- **MATERIAL SUPPLIED**:
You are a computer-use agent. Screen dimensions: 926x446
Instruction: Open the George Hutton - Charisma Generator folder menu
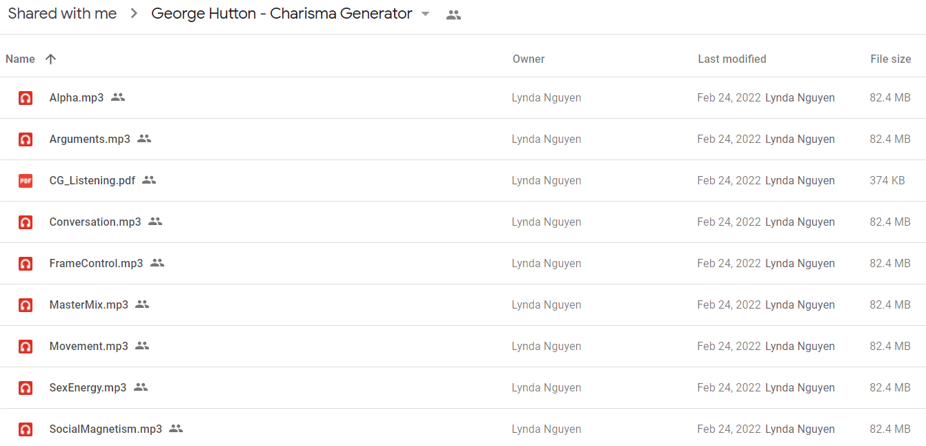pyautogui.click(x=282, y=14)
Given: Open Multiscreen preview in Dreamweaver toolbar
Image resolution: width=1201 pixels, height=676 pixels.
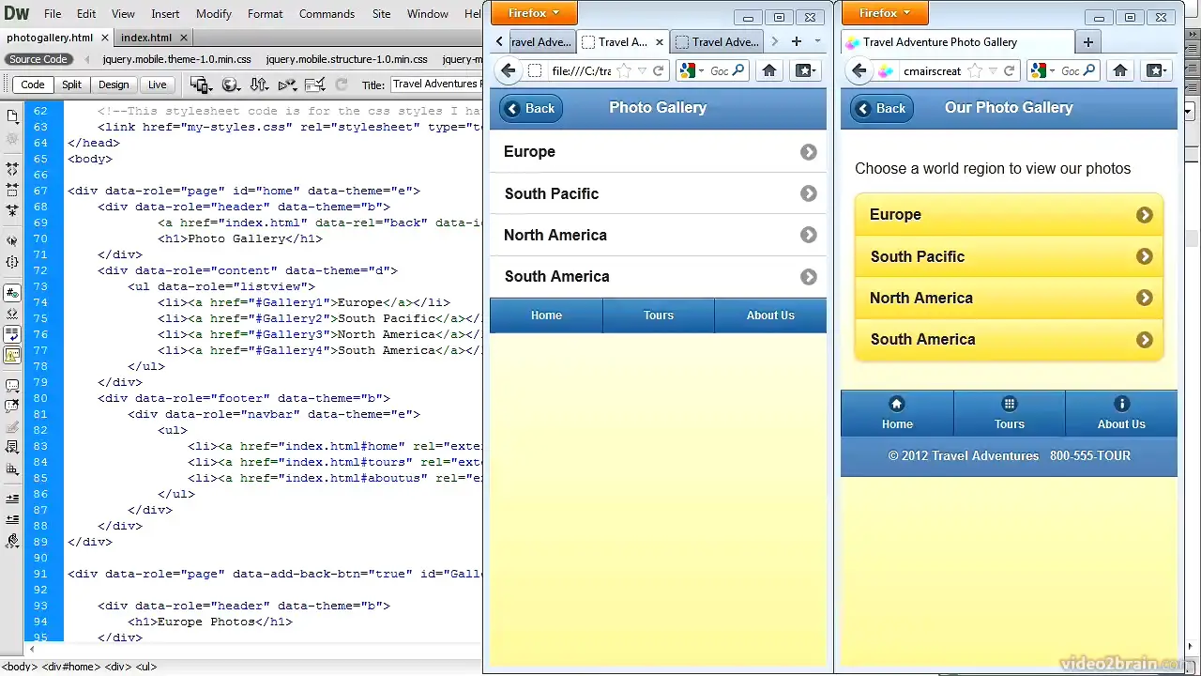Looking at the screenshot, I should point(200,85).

---

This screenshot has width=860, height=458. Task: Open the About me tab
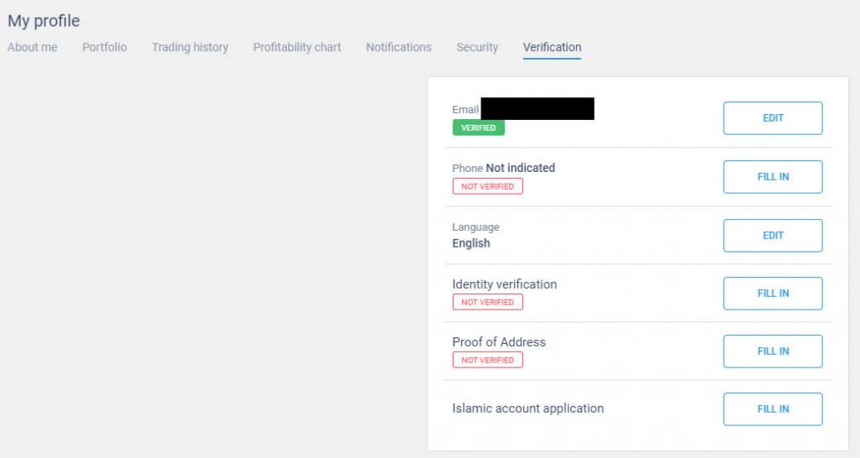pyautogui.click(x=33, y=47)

---

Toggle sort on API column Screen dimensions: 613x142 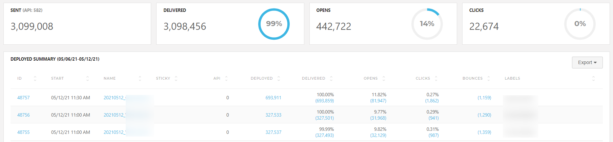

- **DIRECTIVE**:
Could you put the lines from the one containing "You are a computer-use" to the one containing "Looking at the" into a Markdown table with a Row column for the row number and a Line column for the text, leaving out blank lines and the pictures?

- **EXERCISE RESULT**:
| Row | Line |
|---|---|
| 1 | You are a computer-use agent. Screen dimensions: 926x446 |
| 2 | Instruction: Open the George Hutton - Charisma Generator folder menu |
| 3 | pyautogui.click(x=282, y=14) |
| 4 | Given: Open Multiscreen preview in Dreamweaver toolbar |
| 5 | Image resolution: width=1201 pixels, height=676 pixels. |
| 6 | Looking at the screenshot, I should point(200,85). |